Structural remodelling contribute to trigger and maintenance of atrial fibrillation (AF). Epicardial adipose tissue (EAT) has been associated with AF pathogenesis. Persistent AF also contributes to the progression of AF, leading to atrial cardiomyopathy (AtCM). Despite catheter ablation, the risk of recurrence is high, especially in persistent AF. It is still a challenge to assess the stage of the AtCM non-invasively. Cardiac imaging such as echocardiography and computed tomography (CT) play a key role. The aim of our study was in patients (pts) with persistent AF 1) to search for recurrence of atrial arrhythmias (AA) after first left atrial (LA) ablation and 2) to investigate the predictive value of LA strain, EAT and the left atrial size index (LAVI) obtained from the CT as a possible tool to assess the extent of AtCM.
Methods: This study includes 92 pts with persistent AF who underwent first time LA catheter ablation (CA). All subjects underwent before CA a measurement of LA strain using 2D speckle tracking echo (2D-STE) and cardiac CT. EAT volume in total (EATtot) and at the atrial side (EATa) as well as the mediastinal adipose tissue (MEAT) were determined. The LA volume included LAA and excluded the PV´s. LAVI was calculated by dividing LA volume by body surface area. LA strain, EAT and LAVI of pts with and without atrial arrhythmia recurrence in the follow- up (FU) were compared.
Results: Baseline characteristics of all pts: average age 67 ±8 yrs, 69 male (75%), LVEF 53 ±11 %. BMI 29 ±5 kg/m². Average duration between first diagnosis (FD) and ablation were 22 ±30 months. LA strains (average LASr 19 ±11, LAScd -11±7, LASct -8 ±8 %). EATtot was 167 ±46, EATa 65 ±25, MEAT 321 ±159 ml. Density EATtot - 63 ±8, EATa - 59 ±8 and MEAT: - 79 ±18 HU. LA volume 171±48 ml, LAVI 81±48 ml/m². In a FU period up to 56 months, in 29 pts (32%) recurrences of atrial arrhythmia (AF n=10, AT n= 15, AF/ AT n= 2, typical Afla n=2) occurred on average 20 ±13 months after the index procedure.
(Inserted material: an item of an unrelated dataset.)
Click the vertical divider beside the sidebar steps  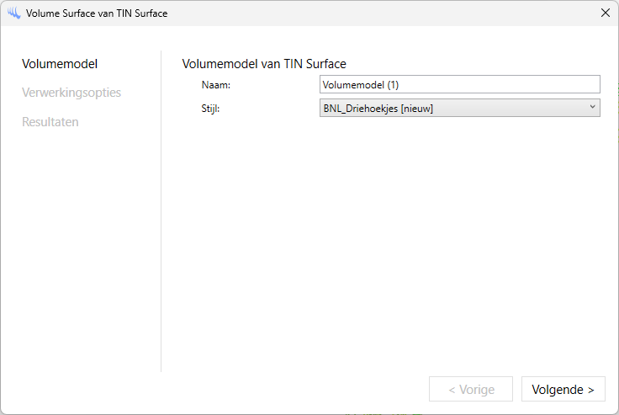click(161, 210)
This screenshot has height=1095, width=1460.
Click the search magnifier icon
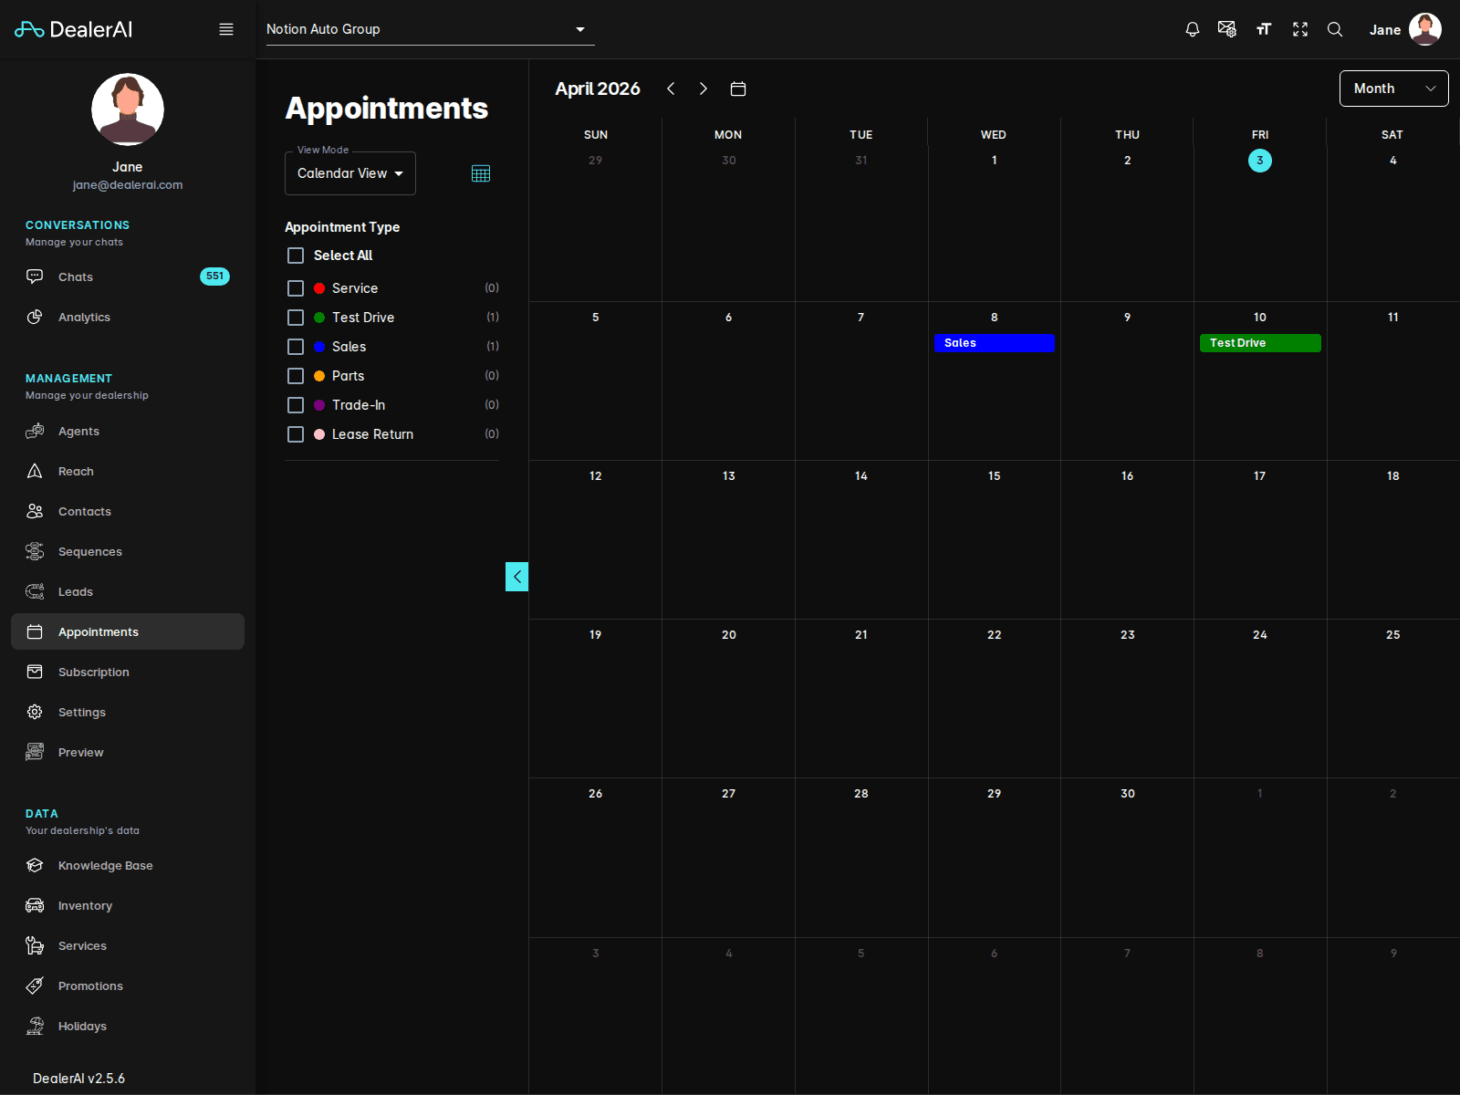pyautogui.click(x=1335, y=29)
In 12 (41%) of them, a substrate modification in the LA was performed in addition to the PVI during the index procedure guided by the substrate. 26 of the recurrence pts received an intervention (cardioversion/ ablation). 19 pts underwent repeat ablation (Re- PVI n=7, Redo- lines n=5, new lines LA n=2, focal AT n=7, CTI-line n=2). Pts with recurrence did not differ significantly (p>0,05) from those without recurrence in terms of baseline characteristics (duration between FD and index ablation, age, gender, LVEF, BMI). LA strain, LAVI, EATtot, EATa, MEAT volume and density in both groups was not significantly different (p>0,05).
Discussion: In our pts, the time span between FD and first ablation is relatively long, with some pts having had AF for many years. The recurrence rates of 32% after first ablation in a long FU period correspond to those known in a pts with persistent AF. As an expression of functional remodeling the LA strain is significantly reduced compared to normal values reported. The LA´s are highly dilated as a sign of structural remodeling. LAVI, EATtot, EATa, MEAT volume and density were not significantly different in the group with AA recurrence compared to the group without. In the event of recurrence, atrial tachycardia was just as common as AF.